The University Requirement for Theology

All Notre Dame undergraduate students are introduced to the practice of theology as faith seeking understanding through a two-course sequence.


Img 8854 Natalie BoyceNatalie Boyce '19, Science PreProf and Supplementary Theology Major

"My first theology class here took away my misconceptions about what studying theology is all about.

Think way, way beyond rote religious instruction. These classes are relevant to anyone who wants to work towards a greater understanding of who God is and how he relates to us.

I was continually drawn back to the study of theology by the professors' love of the subject and their care for their students' edification.

Study theology! I'd love to have you join me!"


First Theology Requirement: Foundations (THEO / WKFT)

The first course in theology is foundational. Each course which fulfills this requirement will meet the following learning goal: Students will become familiar with the foundation of the mode of inquiry represented by theology.

Courses that fulfill the foundation requirement focus on what Vatican II states to be the “permanent foundation” of theology: “the written Word of God taken together with sacred tradition,” i.e. Scripture and Tradition.

Objective: Scripture, Tradition, Revelation

Students will be able to define and explain what Scripture, Tradition, and revelation are. They will also be able to recognize and appreciate ways in which Scripture and Tradition interrelate in the transmission of revelation, as well as the categories and methods by which theology seeks to understand this transmission.

This will include being able to identify and appraise the culturally and historically conditioned modes in which both Scripture and Tradition transmit divine revelation, as well to appreciate how this transmission occurs in and through this very mediation.

Objective: Elements of Scripture and Tradition

Achieving the first objective requires working toward a second. 

Students will be able to explain and interpret a significant cross-section of major elements of the content of Scripture and Tradition.

Three ways

This could be done in one of three ways:

(a) a survey of Scripture and of its interpretation and reception in the Tradition of the Church, especially the period of the first four ecumenical councils (First Nicaea in 325; First Constantinople in 381; First Ephesus in 431, and Chalcedon in 451);

(b) an investigation of the person and significance of Jesus Christ that is both scripturally grounded and examines the reception and development of the Scriptural witness in the ongoing Tradition;

(c) an introduction to the Catholic faith as a coherent whole arising from Scripture and Tradition as received by the Church.

Second Theology Requirement: Doctrine in Development and Dialogue (THE2 / WKDT)

Each course that fulfills this requirement will meet the following learning goal: Students will understand and appreciate how theology, as reflection on a living Tradition, is at once and inseparably both doctrinal and dialogical.

Objectives

In addition, each course that fulfills this requirement will meet one of the following two learning objectives:

Students will acquire in-depth knowledge of at least one historically significant, characteristic doctrine of the Christian faith and develop a heightened appreciation for the way doctrine develops as questions and insights from culture prompt a search for “understanding.”

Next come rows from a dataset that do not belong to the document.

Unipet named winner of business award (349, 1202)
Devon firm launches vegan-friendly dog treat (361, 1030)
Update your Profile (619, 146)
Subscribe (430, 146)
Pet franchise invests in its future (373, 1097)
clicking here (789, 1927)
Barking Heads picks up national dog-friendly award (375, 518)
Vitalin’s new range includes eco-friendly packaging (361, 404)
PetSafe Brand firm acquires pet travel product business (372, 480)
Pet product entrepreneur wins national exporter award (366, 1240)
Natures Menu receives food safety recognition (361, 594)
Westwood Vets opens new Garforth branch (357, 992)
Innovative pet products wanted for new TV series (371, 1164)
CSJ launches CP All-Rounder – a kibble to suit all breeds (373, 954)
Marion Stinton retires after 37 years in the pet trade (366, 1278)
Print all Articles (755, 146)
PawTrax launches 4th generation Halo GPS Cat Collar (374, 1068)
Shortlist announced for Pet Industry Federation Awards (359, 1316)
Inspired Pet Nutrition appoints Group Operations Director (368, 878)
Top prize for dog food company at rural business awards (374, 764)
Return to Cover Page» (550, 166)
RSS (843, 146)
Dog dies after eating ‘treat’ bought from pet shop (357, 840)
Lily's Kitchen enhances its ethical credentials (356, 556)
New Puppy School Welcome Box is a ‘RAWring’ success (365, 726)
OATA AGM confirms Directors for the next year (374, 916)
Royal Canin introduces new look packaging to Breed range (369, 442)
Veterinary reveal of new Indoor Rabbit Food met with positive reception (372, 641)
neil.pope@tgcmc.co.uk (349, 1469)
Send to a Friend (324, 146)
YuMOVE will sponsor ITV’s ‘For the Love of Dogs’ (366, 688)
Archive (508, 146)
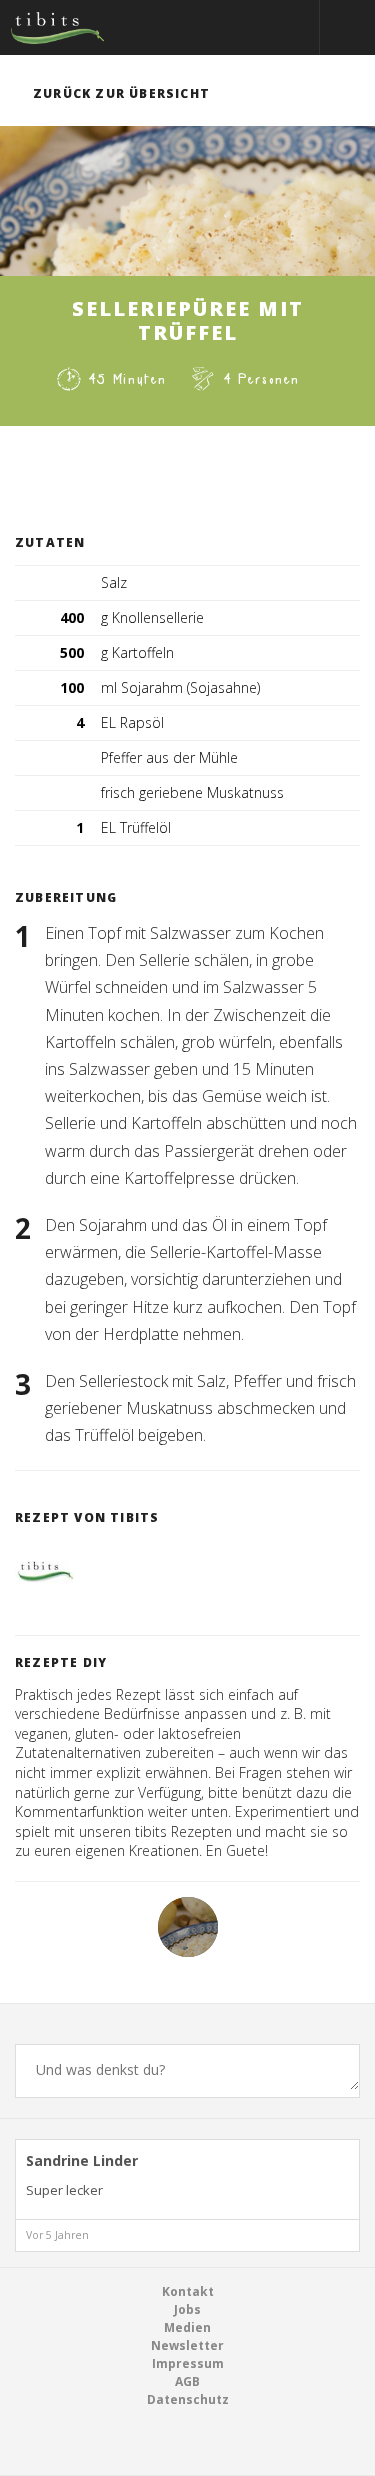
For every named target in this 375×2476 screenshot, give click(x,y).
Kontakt (188, 2291)
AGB (187, 2381)
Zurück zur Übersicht (121, 93)
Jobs (187, 2309)
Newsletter (187, 2345)
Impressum (188, 2363)
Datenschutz (188, 2399)
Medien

In other words, students will demonstrate both knowledge of the core teaching on the doctrine and the ways in which articulation and understanding of the doctrine have developed in the give and take from questions that arise as culture and history change.

Courses that fulfill the requirement under this rubric will focus on the dynamic of continuity and discontinuity in the articulation of doctrine even as they teach the content of the doctrine. In the process, students will learn, at a level of greater depth, to think in theological categories and to appreciate how these categories are distinctively theological.

Examples

Examples: Theology of God, Theology of Grace, Fundamental Theology, Sin and Redemption, Theology of Creation, Liturgy and Sacraments, Catholic Social Teaching, Mary in Catholic Theology, Theology of Ecumenism, Preferential Option for the Poor.

Students will acquire in-depth knowledge on an issue or perspective in which theology engages the doctrines of the faith in dialogue. Courses that fulfill the requirement under this rubric include, for example, theology and science, theology and evolution, comparative theology, theology and literature, theology in dialogue with another religion, theology of inculturation, theology encountering atheism. In the process, students will learn, at a level of greater depth, to think in theological categories and to appreciate how these categories are distinctively theological, promoting a “seeking for understanding” that respects and engages the Christian faith as well as the questions people actually bring to that faith as it is lived in engagement with the world.